The capacity to build non-state power—decentralized and dispersed—links the Aymara process with the Zapatista (the Good Government Councils), and both represent a vital contribution to emancipation, despite their differences and particularities. One could say that the construction of these powers is explicit in Chiapas and implicit in the barracks and other communal forms in the Aymara Altiplano. This is mostly due to the absence of territorial control among Aymara, although at base similar tensions and aspirations reside.

The non-state powers of the Aymara were born in territories in which the community machine operates: social mechanisms that are de-territorialized and “de-communalized” in order to be used by society in movement as non-state forms of mobilization and to create spaces where—far beyond mere rhetoric—the dictum “to lead by obeying” functions. These are the mechanisms that have enabled Aymara society and other social sectors in Bolivia to unleash powerful mobilizations that have toppled two presidents and defeated the neoliberal project without creating state structures. Now is not the time to think of what will happen in the coming years. The best scenario, the most desirable, is that the new government will be the bearer and voice of change without disempowering the social movements and that they, the social movements, will remain the key players. However, experiences such as those in Argentina—where many of the movements were co-opted by Néstor Kirchner’s progressive government—should alert us to the dangers of seduction by the state when it is in the hands of people connected to the movements.

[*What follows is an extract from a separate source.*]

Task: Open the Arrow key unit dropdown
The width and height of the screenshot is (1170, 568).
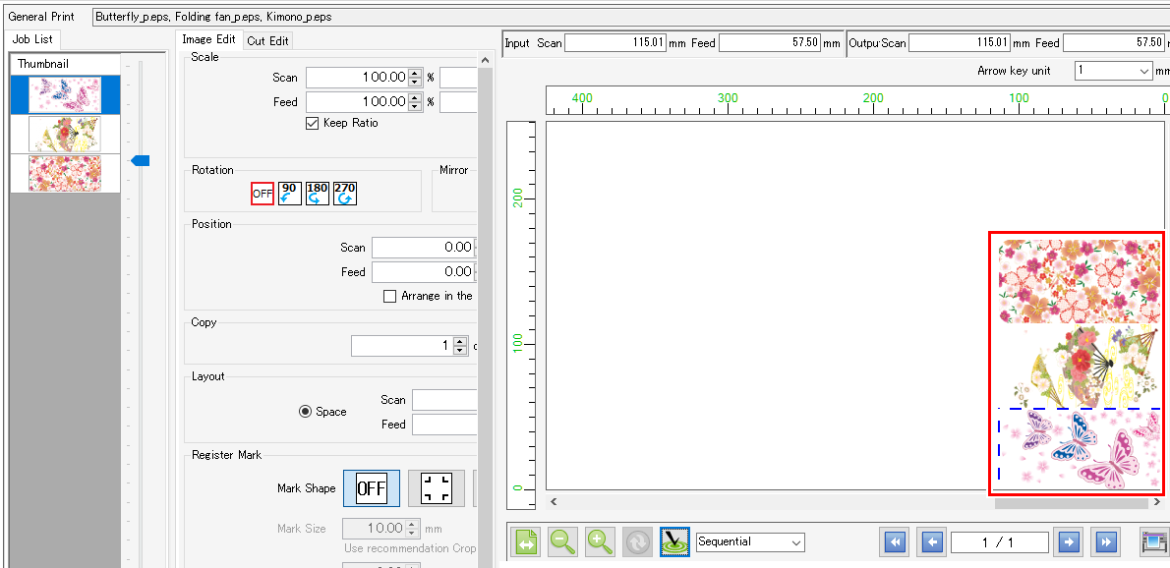Action: (x=1112, y=72)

For those of us who struggle for emancipation, the central and critical challenges are not from above but from below. There is no point in blaming the governments or issuing calls of “betrayal.” It is a daily task for all of us committed to creating a new world to care for the people’s power as the sacred fire of the movement. Let it beat in the heart of the people, a heart woven in popular sociability, without hierarchy or leaders; let it blossom due to the strength of brotherhood; let it be the driving force of any change, the basic fabric and the light of life.

NOTES

1 Translator’s note: Ayllu is a word in the Aymara language referring to a network of families in a given area. It is a pre-Conquest indigenous local government model existing across the Andes region of South America, particularly in Bolivia.
2 Karl Marx, La guerra civil en Francia, Manifiesto del Consejo General de la Asociación Internacional de los Trabajadores (Moscow: Editorial Progreso, 1980), 69.
3 Daniel Guerin, Rosa Luxemburgo o la espontaneidad revolucionaria (Buenos Aires: Anarres, 2003), 15.
4 Antonio Negri, Job: la fuerza del esclavo (Buenos Aires: Paidós, 2003), 147.
5 Ibid., 161, italics in the original.
6 Subcomandante Insurgente Marcos, “La velocidad del sueño (III): Pies desnudos” (In Rebeldía No. 24, México: October 2004), 14.